Symbolic encoding. A symbolic encoder finds recurring patterns in the input and assigns each pattern a short symbol. The output is a small dictionary plus a body in which patterns are replaced by symbols. The encoded form is then expanded back to the original at read time. Standard compressors such as gzip and Brotli include this idea among many others (LZ77 sliding window, Huffman coding, context modeling), which is why they are mature and hard to beat on short, English-like inputs.

Spiral-inspired mapping. The full OneCharacterCode design treats the symbol space as a navigable structure (think of an index that spirals outward by frequency) so that the carrier file references a much larger external lexicon rather than carrying its own dictionary.

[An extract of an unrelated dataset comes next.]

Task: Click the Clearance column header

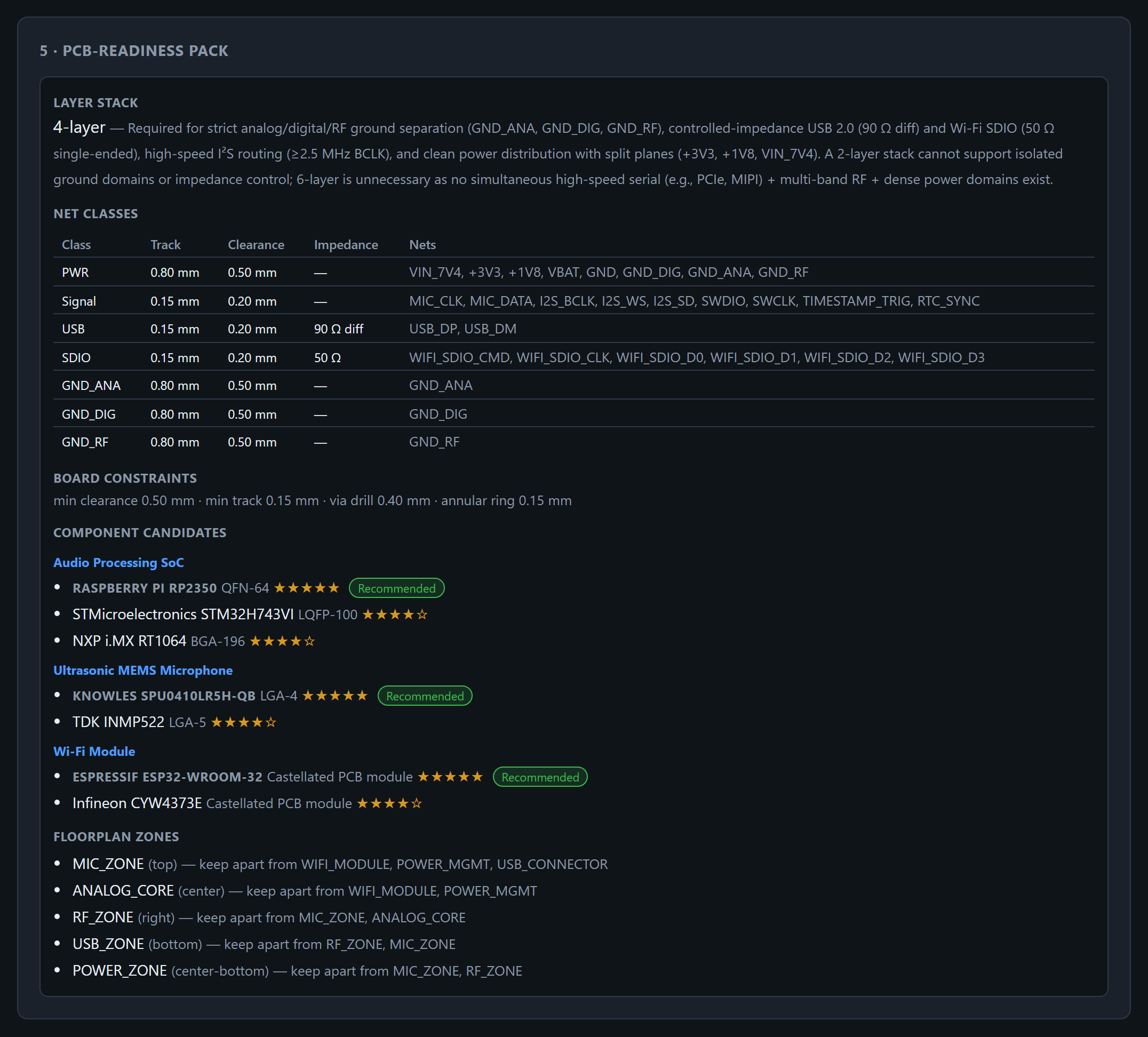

That design is experimental architecture; this page does not demonstrate it. This page demonstrates only the simpler prototype substring-dictionary step that the production engine builds on.

Local reconstruction. Every test on this page is end-to-end verified: the encoded file is decoded back into bytes, and those bytes are SHA-256 hashed and compared against the SHA-256 hash of the original input. A compression number with a failed reconstruction is meaningless and is reported as FAIL.

Benchmark limitations. The three inputs here are short (kilobyte scale). Compression behavior changes substantially on longer inputs and on different content types. Brotli is part of .NET Core 2.1+ and is not present in Windows PowerShell 5.1 / .NET Framework 4.x; the Brotli column reads n/a when the runtime does not provide it. Future runs should include zstd, xz, lzma, and larger and more diverse corpora.

Independent testing. The point of this page is reproducibility. Any reader can download README_REPRODUCE.txt, run the same PowerShell script on the same inputs, and confirm the same hashes and the same byte counts.